E del resto: convinti di “bilanciare il bianco”, se eliminiamo il sapore giallastro da parti fatte oggetto di una illuminazione ad incandescenza abbiamo ripristinato il “reale” o piuttosto abbiamo semplicemente riportato ciò che contingentemente rappresentava la percezione umanamente possibile? In ultima analisi: cosa è “naturale”?

Ogni veduta è condizionata sia dal cangiante apporto della luce sia dalla struttura dell’apparato visivo, sia esso umano od animale. In questo contesto, concetti come “caldo” e “freddo” più che fattori da calibrare in gradi Kelvin costituiscono preziosi elementi a disposizione del linguaggio. Ed anche il rapporto tra i colori può essere oggetto ad interpretazione che risponde a funzionalità espressive in parte disgiunte fa ciò che convenzionalmente viene definito “equilibrio”.

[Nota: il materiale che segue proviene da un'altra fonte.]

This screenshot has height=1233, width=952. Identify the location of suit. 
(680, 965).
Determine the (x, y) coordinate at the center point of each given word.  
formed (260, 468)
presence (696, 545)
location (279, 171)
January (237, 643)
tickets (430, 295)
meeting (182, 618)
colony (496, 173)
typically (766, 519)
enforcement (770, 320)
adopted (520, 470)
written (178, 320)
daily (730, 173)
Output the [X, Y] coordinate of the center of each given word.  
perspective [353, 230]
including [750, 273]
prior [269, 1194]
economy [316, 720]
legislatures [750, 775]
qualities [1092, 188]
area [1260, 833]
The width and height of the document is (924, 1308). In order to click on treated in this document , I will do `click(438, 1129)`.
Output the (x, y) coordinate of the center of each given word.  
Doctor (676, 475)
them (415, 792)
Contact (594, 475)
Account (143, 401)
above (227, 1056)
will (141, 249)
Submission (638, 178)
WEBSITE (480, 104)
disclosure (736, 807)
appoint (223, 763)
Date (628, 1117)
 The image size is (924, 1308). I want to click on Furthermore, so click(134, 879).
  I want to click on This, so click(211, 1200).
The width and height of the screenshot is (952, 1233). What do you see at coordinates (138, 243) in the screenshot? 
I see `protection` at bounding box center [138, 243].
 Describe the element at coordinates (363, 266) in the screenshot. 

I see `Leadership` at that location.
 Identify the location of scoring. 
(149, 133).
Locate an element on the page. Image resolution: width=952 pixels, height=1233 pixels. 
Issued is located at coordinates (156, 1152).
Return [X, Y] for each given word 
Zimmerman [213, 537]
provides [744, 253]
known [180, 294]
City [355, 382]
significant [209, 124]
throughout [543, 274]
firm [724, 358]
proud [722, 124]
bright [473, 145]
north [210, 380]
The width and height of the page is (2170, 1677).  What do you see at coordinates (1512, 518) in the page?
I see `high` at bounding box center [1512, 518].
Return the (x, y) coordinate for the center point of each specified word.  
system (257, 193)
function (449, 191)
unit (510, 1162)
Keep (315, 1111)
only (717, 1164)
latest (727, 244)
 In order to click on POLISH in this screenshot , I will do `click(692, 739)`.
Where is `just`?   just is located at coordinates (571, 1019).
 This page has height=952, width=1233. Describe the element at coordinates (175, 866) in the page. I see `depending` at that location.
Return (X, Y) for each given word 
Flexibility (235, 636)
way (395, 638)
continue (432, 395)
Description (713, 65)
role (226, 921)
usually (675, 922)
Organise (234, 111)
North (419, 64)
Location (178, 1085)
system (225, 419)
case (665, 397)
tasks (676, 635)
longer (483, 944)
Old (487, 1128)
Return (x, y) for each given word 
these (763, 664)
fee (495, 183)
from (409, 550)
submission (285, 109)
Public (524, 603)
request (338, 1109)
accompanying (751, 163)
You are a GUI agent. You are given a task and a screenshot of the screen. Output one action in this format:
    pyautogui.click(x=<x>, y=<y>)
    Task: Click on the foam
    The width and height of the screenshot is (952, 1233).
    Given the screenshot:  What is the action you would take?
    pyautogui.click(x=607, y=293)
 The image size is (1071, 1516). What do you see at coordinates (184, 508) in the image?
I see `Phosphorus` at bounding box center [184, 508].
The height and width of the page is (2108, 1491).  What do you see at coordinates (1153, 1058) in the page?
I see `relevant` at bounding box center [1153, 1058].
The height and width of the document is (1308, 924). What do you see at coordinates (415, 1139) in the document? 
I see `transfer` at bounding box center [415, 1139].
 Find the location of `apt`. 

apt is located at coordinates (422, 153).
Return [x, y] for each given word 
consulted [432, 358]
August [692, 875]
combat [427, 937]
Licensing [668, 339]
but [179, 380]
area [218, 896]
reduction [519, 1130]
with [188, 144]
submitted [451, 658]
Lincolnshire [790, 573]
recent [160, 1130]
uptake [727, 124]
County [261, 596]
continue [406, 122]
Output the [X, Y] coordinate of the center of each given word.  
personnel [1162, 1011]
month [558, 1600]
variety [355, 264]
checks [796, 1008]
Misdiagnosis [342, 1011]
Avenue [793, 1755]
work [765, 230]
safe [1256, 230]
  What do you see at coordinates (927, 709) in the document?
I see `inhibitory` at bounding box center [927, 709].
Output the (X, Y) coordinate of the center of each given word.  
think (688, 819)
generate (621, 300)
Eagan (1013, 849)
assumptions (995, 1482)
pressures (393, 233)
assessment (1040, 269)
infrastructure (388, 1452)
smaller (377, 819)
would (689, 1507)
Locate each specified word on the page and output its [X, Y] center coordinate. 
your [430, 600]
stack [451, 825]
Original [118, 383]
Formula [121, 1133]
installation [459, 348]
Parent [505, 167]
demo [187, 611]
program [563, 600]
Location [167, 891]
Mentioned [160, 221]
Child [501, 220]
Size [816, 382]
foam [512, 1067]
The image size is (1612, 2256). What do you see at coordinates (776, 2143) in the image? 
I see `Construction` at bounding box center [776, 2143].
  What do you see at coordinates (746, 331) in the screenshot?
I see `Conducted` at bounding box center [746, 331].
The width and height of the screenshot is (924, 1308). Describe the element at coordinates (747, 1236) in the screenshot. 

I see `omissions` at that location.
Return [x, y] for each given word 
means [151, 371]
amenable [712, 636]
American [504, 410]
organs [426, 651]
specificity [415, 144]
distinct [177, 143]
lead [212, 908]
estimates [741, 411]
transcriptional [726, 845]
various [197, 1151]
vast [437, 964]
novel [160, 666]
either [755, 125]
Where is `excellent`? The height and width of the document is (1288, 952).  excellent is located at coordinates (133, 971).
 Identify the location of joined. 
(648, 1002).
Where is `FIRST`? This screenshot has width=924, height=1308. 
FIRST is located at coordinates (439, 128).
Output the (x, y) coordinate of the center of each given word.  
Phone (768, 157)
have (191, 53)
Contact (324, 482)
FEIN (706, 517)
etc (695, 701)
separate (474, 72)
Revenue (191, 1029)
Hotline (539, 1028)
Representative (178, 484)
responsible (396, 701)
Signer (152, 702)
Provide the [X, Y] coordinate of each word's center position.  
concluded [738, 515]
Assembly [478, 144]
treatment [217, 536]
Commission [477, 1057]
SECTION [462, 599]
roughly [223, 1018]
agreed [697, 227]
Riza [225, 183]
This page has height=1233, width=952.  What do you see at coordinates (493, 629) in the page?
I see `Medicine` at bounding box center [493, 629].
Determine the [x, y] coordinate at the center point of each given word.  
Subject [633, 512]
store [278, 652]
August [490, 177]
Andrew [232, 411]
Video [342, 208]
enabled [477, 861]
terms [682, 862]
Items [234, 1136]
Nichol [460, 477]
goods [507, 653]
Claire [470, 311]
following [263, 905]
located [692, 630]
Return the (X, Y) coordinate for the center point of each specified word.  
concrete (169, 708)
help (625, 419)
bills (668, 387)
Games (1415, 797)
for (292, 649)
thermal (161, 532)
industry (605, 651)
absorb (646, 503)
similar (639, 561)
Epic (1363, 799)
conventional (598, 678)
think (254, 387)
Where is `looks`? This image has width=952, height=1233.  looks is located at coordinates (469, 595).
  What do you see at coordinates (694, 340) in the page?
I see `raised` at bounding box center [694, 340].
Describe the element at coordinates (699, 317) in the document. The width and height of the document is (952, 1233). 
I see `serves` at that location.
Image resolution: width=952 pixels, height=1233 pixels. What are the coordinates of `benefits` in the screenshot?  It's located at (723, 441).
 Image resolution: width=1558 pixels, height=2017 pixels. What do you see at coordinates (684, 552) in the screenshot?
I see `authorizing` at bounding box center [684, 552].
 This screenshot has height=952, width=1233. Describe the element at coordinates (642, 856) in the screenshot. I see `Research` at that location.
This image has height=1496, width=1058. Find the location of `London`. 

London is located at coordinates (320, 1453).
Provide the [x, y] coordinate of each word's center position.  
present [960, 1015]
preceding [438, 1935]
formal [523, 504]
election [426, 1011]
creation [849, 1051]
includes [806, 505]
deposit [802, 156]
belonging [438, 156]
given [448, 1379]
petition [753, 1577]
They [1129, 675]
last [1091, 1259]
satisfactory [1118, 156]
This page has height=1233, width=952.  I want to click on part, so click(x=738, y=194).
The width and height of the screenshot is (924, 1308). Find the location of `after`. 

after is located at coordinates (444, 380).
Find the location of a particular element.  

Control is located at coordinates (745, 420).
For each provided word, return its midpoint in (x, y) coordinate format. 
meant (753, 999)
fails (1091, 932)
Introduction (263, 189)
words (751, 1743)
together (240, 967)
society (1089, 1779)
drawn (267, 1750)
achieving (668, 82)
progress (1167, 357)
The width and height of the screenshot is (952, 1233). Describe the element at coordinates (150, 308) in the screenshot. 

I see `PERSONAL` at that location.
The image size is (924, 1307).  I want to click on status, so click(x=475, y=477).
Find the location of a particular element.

Nella seconda mia fotografia qui riportata vediamo una sommaria (nel senso di governata da presupposti endogeni – riformulati in base alla specifica situazione – piuttosto che esogeni, ovvero rispondenti ad una indifferenziata applicazione di canoni prefissati) applicazione del già menzionato procedimento “teil orange”.

Tornando al concetto di equilibrio, in questo caso assistiamo ad una apparente dicotomia: se da un lato la contrapposizione marcata della coppia di colori blu ed arancio corrisponde ad un abbinamento ben codificato dalla pittura perché poggiante su presupposti tanto di “fisica percettiva” (impatto cerebroelaboratorio) quanto di “materica evidenza” (attenendo alle diverse reazioni scaturite dal mischiare od accostare i relativi pigmenti), tale abbinamento purtuttavia si situa in in ambito percepito quale “innaturale” se correlato alla visione originata sul posto.

Nella terza mia fotografia a corredo di questo articolo facciamo simultaneamente un passo indietro ed uno avanti. Uno indietro perché rinunziamo alla facoltà di giostrare con le possibilità combinatorie delle varie cromie. Uno avanti poiché se palesiamo un certo grado di “rispetto” per i colori che ciascuno poteva vedere recandosi presso il luogo, d’altro canto sottoponiamo a leggero trattamento parametri quali la saturazione, la luminanza, il contrasto.

È pertanto lecito  oppure no intervenire su saturazione, luminanza, contrasto? Si ruota dunque sempre attorno al concetto di “naturalità”. Concetto che si può afferrare ma non raggiungere. Afferrare in quanto corrisponde ad una categoria mentalmente codificabile. Raggiungere in quanto nella pratica applicazione ciò costituisce una utopia.

Abbiamo visto in questo brano scorrere sostantivi quali realtà, naturalità, equilibrio, rapporti.

Sarebbe fuorviante considerare ciascuno d’essi quale obiettivo da porsi tout court: anzi, proprio il perseguimento acritico di tali istanze può essere ostativo all’ottenimento di una estetica che nasca da una chiara consapevolezza di mezzi, scopi e risultati.

Un mondo non immemore dei presupposti, ma orientato all’espressione.